We’ve spent three decades building touch points with millions of women and men who support us through the Susan G. Komen Race for the Cure® series, through our 125 local Affiliates and through cause marketing programs involving thousands of products that people see every day.

These touch points are powerful motivators to action.  We know that many women who see a pink ribbon or product do something as a result: they schedule a screening, talk to a family member, log on to a website, or otherwise engage with the breast cancer movement. This proactivity is fundamental to our mission to end breast cancer forever. It is also the basis for our decision to partner with KFC. 

For those who haven’t followed the story, KFC’s 5,300 restaurants are selling pink buckets of chicken between April 12 and May 23, with 50 cents of every bucket ordered going to Susan G. Komen for the Cure.  The lids of these pink buckets direct customers to KFC’s bucketsforthecure.com website for breast health information.  Visitors to the site are encouraged to upload a photo and personal story about breast cancer, or make a donation.

As we expected, the promotion has generated significant response. In the first two weeks,  some 200,000 people visited the bucketsforthecure.comwebsite. Another 170,000 ‘liked’ it on Facebook, many posting comments to thank KFC and Komen. Helped by a national ad campaign and collateral in KFC restaurants, the partnership is touching millions, many in areas not directly served by a Komen for the Cure Affiliate.

Of course, as we also expected, there’s been negative reaction as well, primarily on natural health, nutrition and cause marketing websites. Most are questioning why a woman’s health organization would partner with a fast-food chain when the links between nutrition and good health are becoming more clear. 

We asked the same questions, of course, as we began our due diligence with our Board of Directors, senior leaders, internal and external medical and scientific experts, and our brand and communications professionals.  We discussed the potential for criticism about fried foods and obesity, and weighed the potential for criticism against the partnership’s potential to help us achieve a fundamental objective.
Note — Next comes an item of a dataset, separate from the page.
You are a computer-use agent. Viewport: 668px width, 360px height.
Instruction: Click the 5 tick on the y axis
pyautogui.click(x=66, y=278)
Ultimately, of course, we chose the partnership, and we’re glad that we did.

This need to keep educating women is more critical today than most people realize. Despite three decades of outreach, including Komen-funded outreach to 4 million women last year, we work in areas where women still believe that underwire bras or promiscuity cause breast cancer.  We work with women who don’t know that their mother’s breast cancer puts their health at risk. We still talk to women who are terrified to get mammograms.

Compounding this lack of education is a lack of real help for the 200,000 American women and men who will be diagnosed with breast cancer this year.  We know this because we work with these women, funding breast screenings for almost 500,000 people last year and providing financial help and other support for another 100,000 women who needed it.

Beyond the community, our $500 million in research funding has led to better treatments that are in part responsible for significant declines in breast cancer mortality since the 1990s.

We were mindful of the link between fried foods and obesity and worked closely with KFC to ensure that the promotion highlighted KFC’s grilled chicken and vegetables, and that the bucketsforthecure.com website contained educational and engagement messaging we consider so vital. Ultimately, however, we believe that a decision about what to eat is the consumer’s to make.

For our part, despite a vocal minority, we see this and all partnerships through the lens of our fundamental mission to reach large numbers of people, raise the funds needed to help them and, one day, end this disease. 

We knew that there would be critics, but we have faced critics before, including those who suggested 28 years ago that breast cancer was too personal and too embarrassing to talk about in public. The potential for criticism is a constant in this business, but it cannot be the determining factor in forging ahead toward our vision of a world without breast cancer.

To get there, as I said at the outset, you have to reach people where they live, work, play and eat. In the real world, many of those people are at fast-food restaurants.